Managing Confidential Information Disclosures

August 1, 2008

A question came up recently on an ACC (Association of Corporate Counsel) listserv about best practices in managing information received under a confidentiality obligation.

“We are trying to develop a ‘best practices’ process for NDAs i.e., how to keep track of info that is received and to who it is disclosed; how to preserve it/destroy it when the nda ends etc. Anything you have prepared in this regard would be appreciated. Thanks”

Several people on the listserv responded that they’d be interested in this information, but no one responded that they had developed such a process, so I thought people might benefit from this. Here’s my response, supplemented with additional information about the solution provided by my company, Pontus Global, Inc., that I didn’t feel I should provide on the listserv:

It’s interesting that no one responded to your posting with a solution, but that several people were interested in the information. In my experience this is something that few companies do well, and that many companies feel uneasy about. The responses seem to support my observations. Also, here’s what Eric Goldman had to say about it:

“Companies need to manage information they receive under an NDA. Specifically, employees must segregate restricted information from that which is unrestricted. Also, they need to know the applicable NDA restrictions, and manage their use and disclosure of information in accordance with those restrictions. Realistically, most people can’t do this.

Worse, few Internet companies have any information intake or management systems. Without such systems, it is very easy for a company to inadvertently breach its NDAs.”

Here are some thoughts on how companies should be doing it. (I need to disclose that the company I recently joined as GC provides platforms that helps companies manage these kinds of processes, so I’m trying to keep this information as generic as possible.)

1. The idea of establishing a “best practice” process is good, but it needs to be more than just a document, because policy documents tend to be ignored or forgotten. Rather, the process should be supported by systems that guide people through the process and help them to comply.
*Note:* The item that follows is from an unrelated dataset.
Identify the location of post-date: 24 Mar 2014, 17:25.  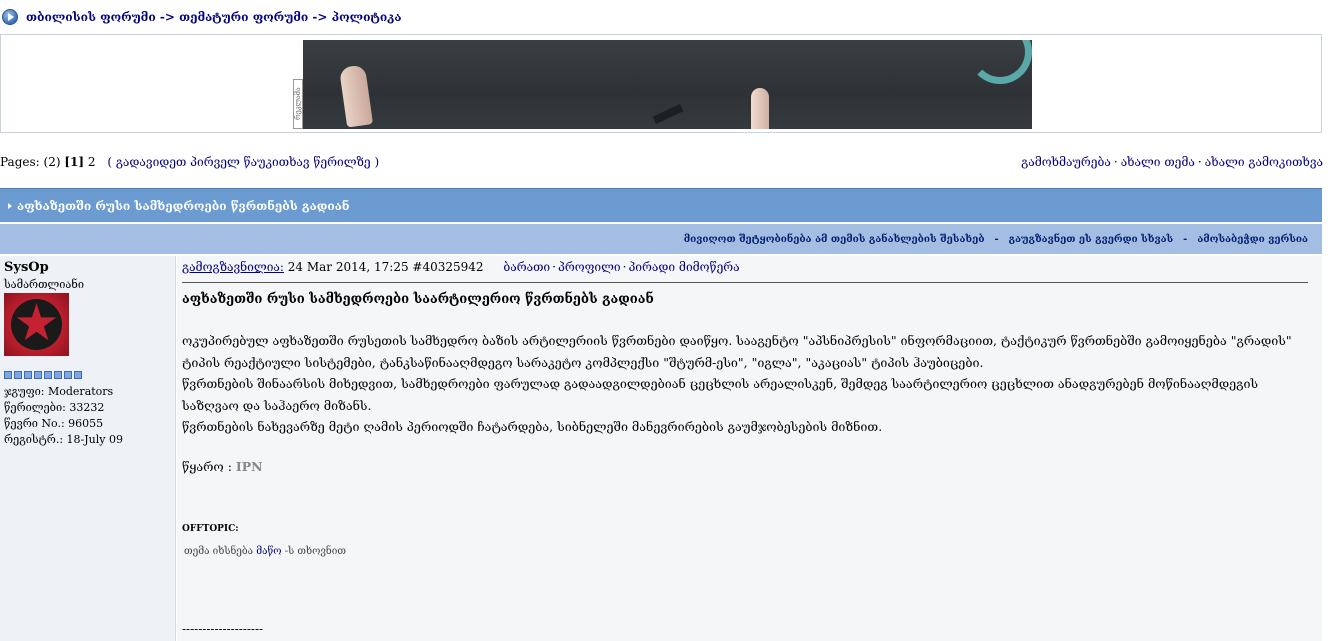
(348, 267).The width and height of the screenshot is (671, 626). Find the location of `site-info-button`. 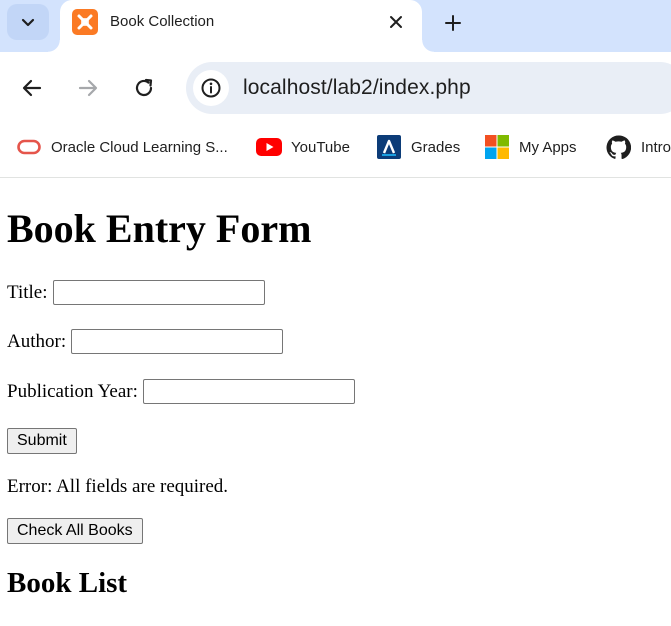

site-info-button is located at coordinates (211, 88).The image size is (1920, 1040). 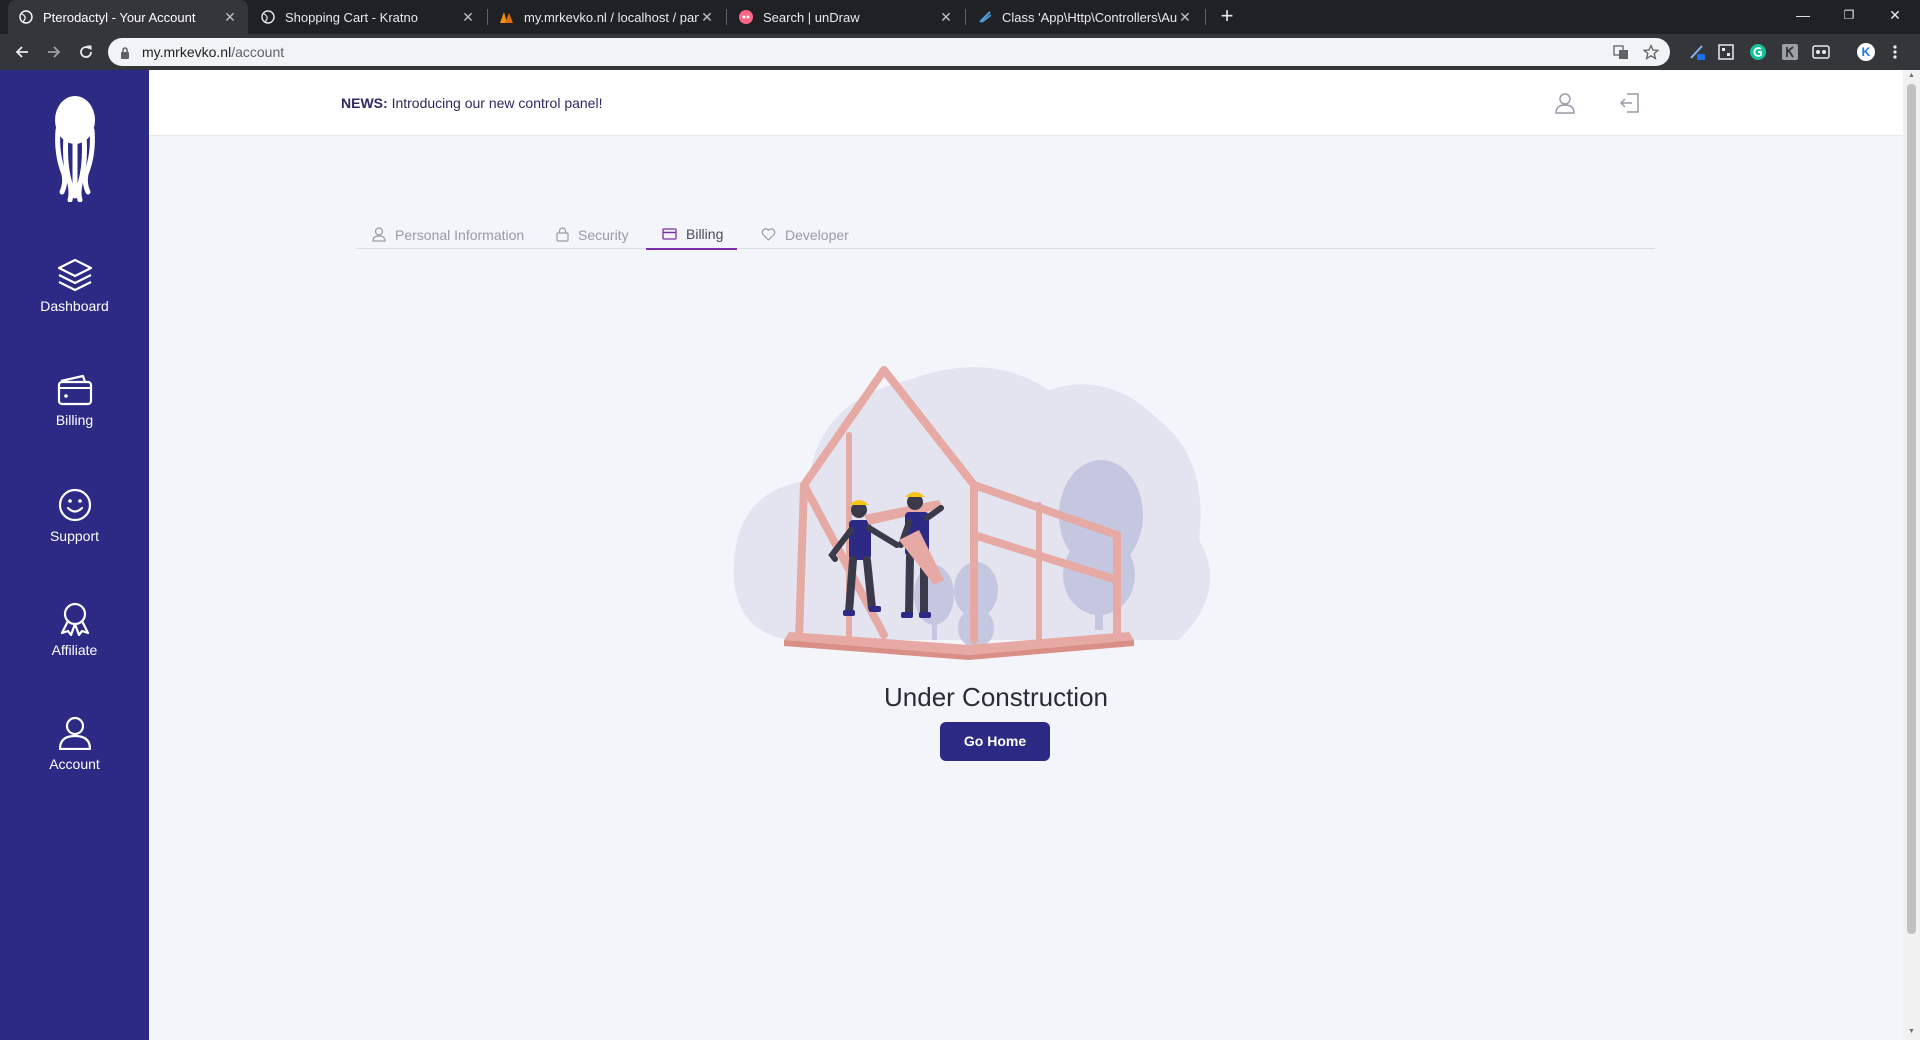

2. As soon as you allow employees to exchange confidential information by email you’ve lost control of the information (whether it’s information you disclose or information you receive). Unless all parties involved have and are diligent about using a very good document or content management system it’s too easy for emails to be misplaced or forwarded to the wrong people. As a result, you can never be sure that your company actually complied with a return or destroy requirement.

3. Instead, you should establish a secure central repository for information exchange where all employees involved in a project can upload information and make it available to the other party, and where the other side can upload information and your employees with a need for the information can access it. Access to the information should be controlled and auditable. The system would also inform all involved of their obligations with respect to the information, provide access to relevant sections of the NDA, and require people to agree to comply before they can access the information.

4. Once a project or relationship ends, the system should allow for the destruction or retention (with very limited access) of the information stored in the system. It should also make it easy to inform those who have downloaded information that they are required to return destroy it and require them to certify that they have done so.

5. Because everyone seems to like to use email so much, whatever alternative you provide (mandate) must be extremely easy to use. In fact, it should provide benefits that email can’t provide in order to make sure people actually use it and don’t revert to their old habit of using email.

I don’t know if there are other companies that provide something similar, but my company does provide a system to deal with this kind of information disclosure. We believe a system like this allows companies to easily adopt “best practices” for dealing with receipt of confidential information and is a huge leap beyond exchanging information through email, with all the associated risks and tracking problems that entails.

There are certainly other options. For example, your IT people could probably create this kind of a system using something like SharePoint. However, many companies that try to do this internally find it difficult to design and maintain the system, assuming you can even get your IT department to help. Also, it’s often easier to convince another party to use a system provided by a third party.

I didn’t think it would be appropriate to post specific information about my company’s solution on the listerv, but Pontus does provide a hosted contracts system that can manage not only contracts and contracts processes (including NDAs), but also the associated information disclosed under the NDA.

We provide a place where both companies (or more if more than two companies are involved) can upload the information they intend to disclose and limit access to selected users. We can control whether people can download the information or just view it. The system tracks who accesses the information and who downloaded information. Users can also easily link to the actual NDA to determine what their obligations are under the NDA. If information needs to be archived or destroyed we can remove it from the system or make it inaccessible, and we can provide a log of who has downloaded information so it can be tracked down and destroyed.